Miloud Chennoufi : Sur le plan humain, je souhaite longue vie au président Bouteflika. Nous disparaîtrons tous un jour, mais cette disparition précisément est celle d’une génération, pas seulement celle d’un homme. Quelqu’un de sa génération aura forcément plus de 75 ans. Dans le régime actuel, il y a beaucoup de responsables qui ont aussi des soucis de santé, il n’est pas le seul. Et c’est cela le drame. Un ancien diplomate algérien a parlé de «gérontocratie». C’est la réalité, alors que les Etats sont censés être dirigés par des hommes qui ont entre 40 et 50 ans. Qu’est-ce qui arrive actuellement du point de vue analytique ? D’abord, nous avons une classe politique complètement médusée qui ne sait pas ce qui se passe à l’intérieur du système. Il y a en ce moment un débat très sérieux au sein du système, simplement, il se passe à l’abri des yeux et des oreilles de tout le monde. Pas seulement l’opinion publique, mais également la classe politique qui est là, à attendre des signaux de la part du régime, du genre voilà où on va aller. Il est absurde que huit mois avant les élections, on ne connaisse pas les candidats à la présidentielle, que personne ne fasse de la mobilisation, que personne ne travaille sur le terrain. Il y a Benbitour qui essaie. Je ne dis pas que c’est le président qu’il faut pour l’Algérie, mais c’est le seul qui agit comme un candidat aux élections dans un système électoral normal. Bref, on attend donc des signaux. Même les acteurs politiques de l’opposition ne se croient pas capables de se présenter comme une alternative.
- Est-ce parce qu’ils savent que c’est verrouillé d’avance en se disant qu’il y a des forces occultes qui décident de tout, y compris des scores et des quotas ?
«Occultes», je n’utiliserais pas le mot puisque, pour le coup, on sait qui décide dans ce pays. Là, il n’y pas de suspense. On va nous sortir de la manche un nouveau nom qui peut-être va prendre de l’importance au fur et à mesure qu’il va exercer le pouvoir.
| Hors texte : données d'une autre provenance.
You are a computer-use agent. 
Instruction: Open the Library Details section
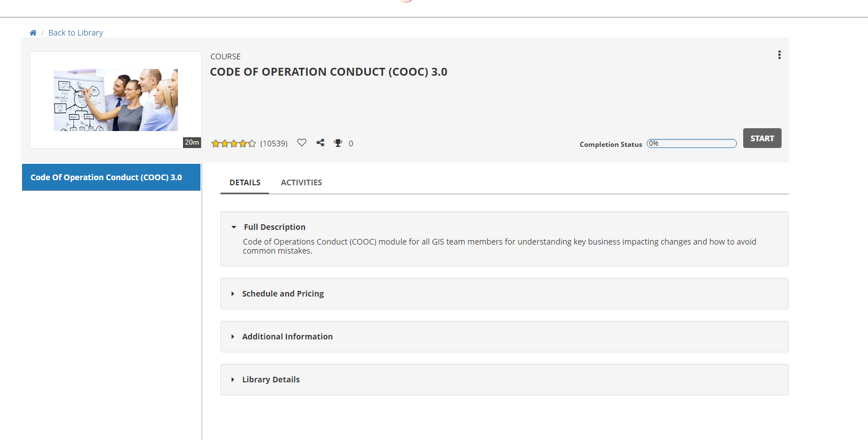pos(271,380)
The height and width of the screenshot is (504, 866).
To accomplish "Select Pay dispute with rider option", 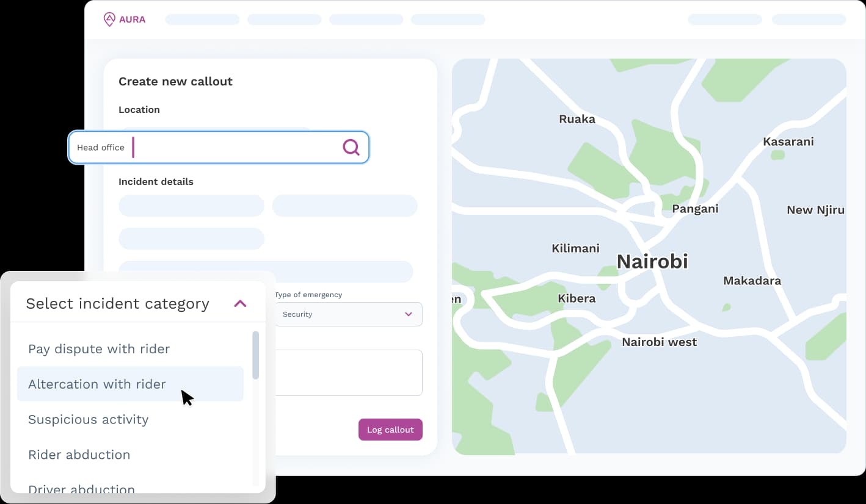I will click(99, 349).
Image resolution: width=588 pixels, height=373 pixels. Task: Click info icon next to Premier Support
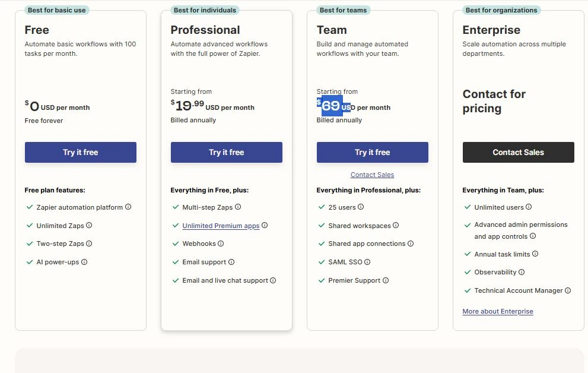(386, 280)
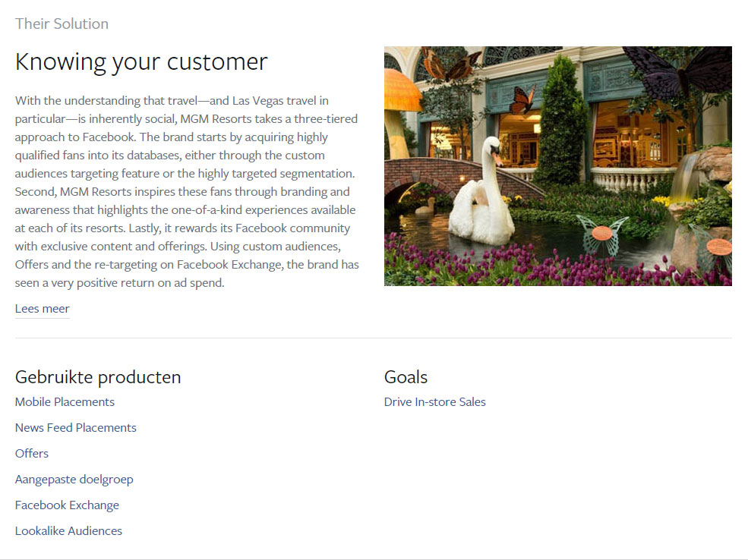Go to Facebook Exchange link

[x=67, y=505]
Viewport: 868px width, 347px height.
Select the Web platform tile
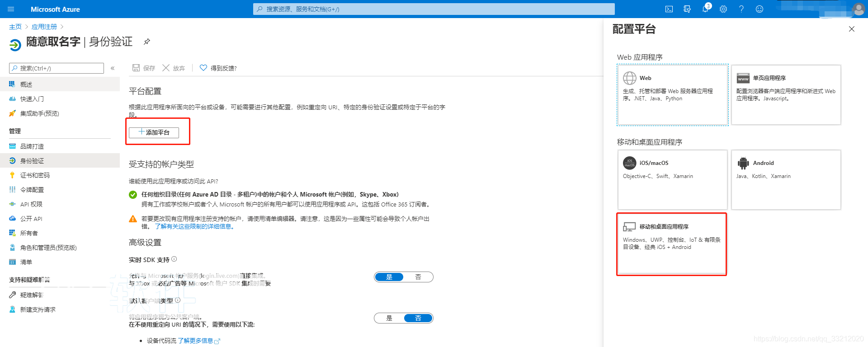[x=672, y=95]
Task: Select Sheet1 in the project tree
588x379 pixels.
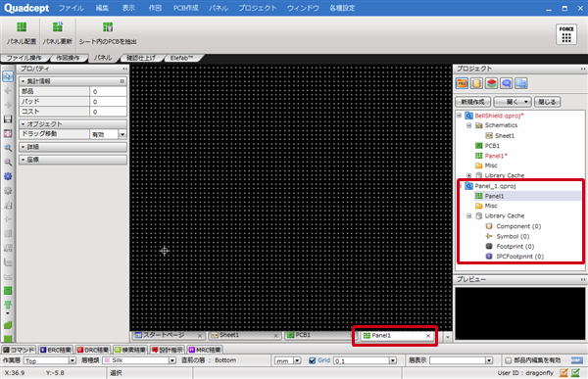Action: 504,136
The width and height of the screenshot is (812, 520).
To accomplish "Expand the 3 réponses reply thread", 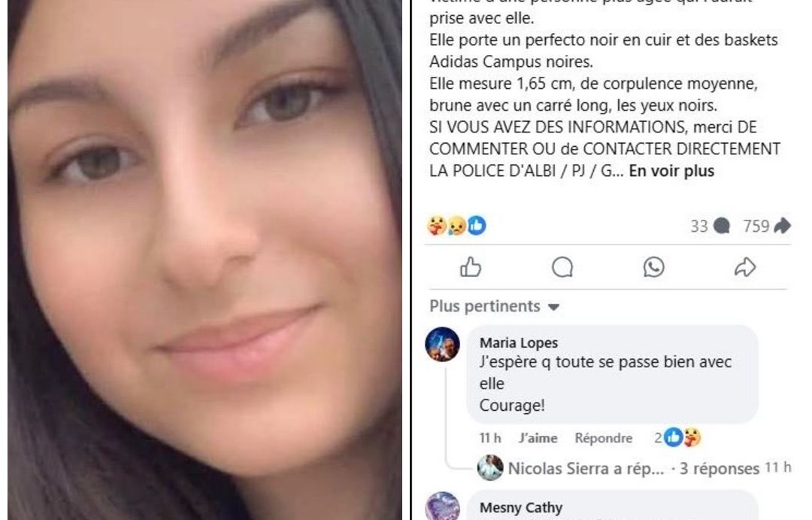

Le problème est que si cette solution est retenue, le prochain mandat du nouveau Président sera aussi une transition. Pourquoi ? Parce qu’il ne sera pas l’émanation d’un mouvement, on ne connaîtra pas sa vision. Il va passer un à deux ans juste à asseoir son pouvoir. L’état d’expectative au niveau de la population va continuer, la contestation sociale, les conflits sociaux vont certainement se poursuivre. Le scénario le plus plausible sera d’engager une nouvelle période de transition pour régler un problème de transition. C’est ça qui risque de se produire.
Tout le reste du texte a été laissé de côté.